SJD Prerequisites and Proposal
Academic Degrees and Admissions
Applicants to the SJD program must have already earned a JD, LLM or equivalent degree from Penn Law or another comparable institution. All applicants must have a well-stated scholarly agenda, with an area of research and appropriate research methodology clearly outlined. Candidates must, in addition, provide copies of scholarly work published in the English language.
Admission to the program is based upon the evaluation of a candidate’s past record and future promise as a legal scholar. Consideration is given to an applicant’s proposed research project, academic record, professional experience, recommendations and English-language ability. Each applicant must submit a sample, in English, of his/her (research-based) writing on a legal topic of approximately 10-20 pages. This may be a work that has already been published and/or an excerpt of a longer work so long as the candidate is the sole author of the submission. An applicant who has not received a degree from Penn Law must submit at least one recommendation from a faculty member at the institution that granted his/her prior law degree.
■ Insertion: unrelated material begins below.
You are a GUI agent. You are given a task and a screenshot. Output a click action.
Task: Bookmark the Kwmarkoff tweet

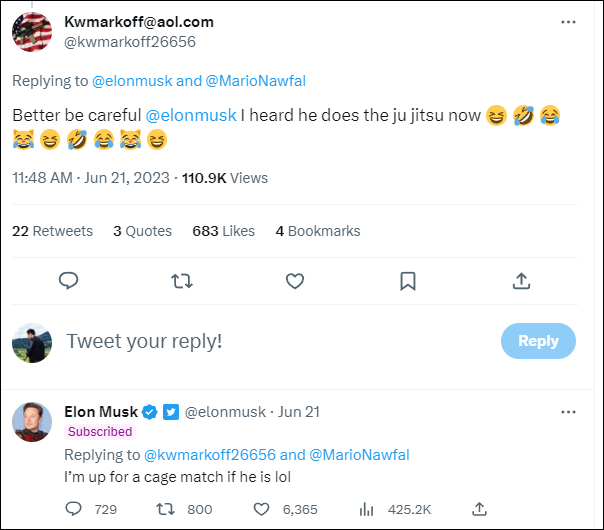(x=407, y=282)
An applicant must submit an SJD proposal setting forth the scholarly project the applicant intends to pursue in the SJD Program, including a preliminary list of primary and secondary materials. An application will be successful only if an applicant’s proposal indicates a strong likelihood that, upon completion, the project will make a significant contribution to legal scholarship and will satisfy the dissertation requirements. The proposal should thoroughly describe the anticipated dissertation topic, the goal of the project and how the applicant will achieve that goal, as well as the research methodology and the relevance and significance of the topic. There is no specific requirement regarding the length of the proposal, but most submissions are 15-20 pages in length.
All applicants must submit a TOEFL or IELTS or seek a waiver. Applicants seeking a waiver of the English language requirement, should do so by submitting a request here. This applies to native speakers and those who already have a US law degree. Failure to do so will delay consideration of your application.
Successful participation in any of Penn Law’s SJD program requires a high level of English proficiency. Most course-work at Penn Law centers on dialogue between the instructor and members of the class. In addition, an SJD student must be able to communicate effectively with his or her adviser. Consequently, a student should be able to understand rapid, idiomatic English as spoken in class and in seminar discussions. Students must be able to express thoughts clearly in both spoken and written English and must read the language with ease. The quantity and quality of academic work required at Penn Law cannot be accomplished without such mastery of the English language.
Penn Law does not grant conditional admission to applicants with insufficient English language skills and all applicants must have achieved the language proficiency noted above by the time their application is submitted. Admitted students who feel the need to refresh English skills, however, may want to enroll in the English as a Second Language course offered which begins in July. Information on this course is provided to admitted students. Prospective applicants who may need more substantial English language instruction prior to applying may wish to consider the courses offered by the University of Pennsylvania’s English Language Programs. These are described at www.sas.upenn.edu/elp.
Note: Penn Law does not have a minimum score requirement. In general, we look for a TOEFL score of at least 100 or IELTS score of 7.5. We also look at the breakdown for listening, speaking, writing and reading to ensure that all indicate a high level of English proficiency. However, a lower score in one area or overall does not automatically preclude an applicant from consideration for Penn Law’s LLCM program. Applicants whose test score(s) falls below the targets set forth above, should feel free to highlight any specific issues in the personal statement portion of their application they feel might strengthen their application in this regard, such as time spent in English language environments, work done in English, English language publications, etc. It is also recommended that applicants with scores lower than those set forth above, submit at least one recommendation that addresses, at least in part, their English language ability.
Both the TOEFL and IELTS tests are administered at testing centers throughout the world. Applicants should plan on taking one of them no later than November of year before which they propose to enroll at Penn Law. Application forms and further information for the TOEFL and IELTS tests may be obtained online at www.toefl.org and www.ielts.org. Penn Law’s TOEFL code is 2926 and the department code is 03.
Applicants who wish to supplement their standardized English test scores may use an interview service, “IntialView”. These interviews are not required and the applicant bears the cost. For further information and to schedule an interview, please contact InitialView directly at www.initialview.com. Please note that this is in addition to submitting a TOEFL or IELTS score and not a substitute for either.
Individual language assessment, conducted in person or by telephone, may also be required at the Law School’s discretion.)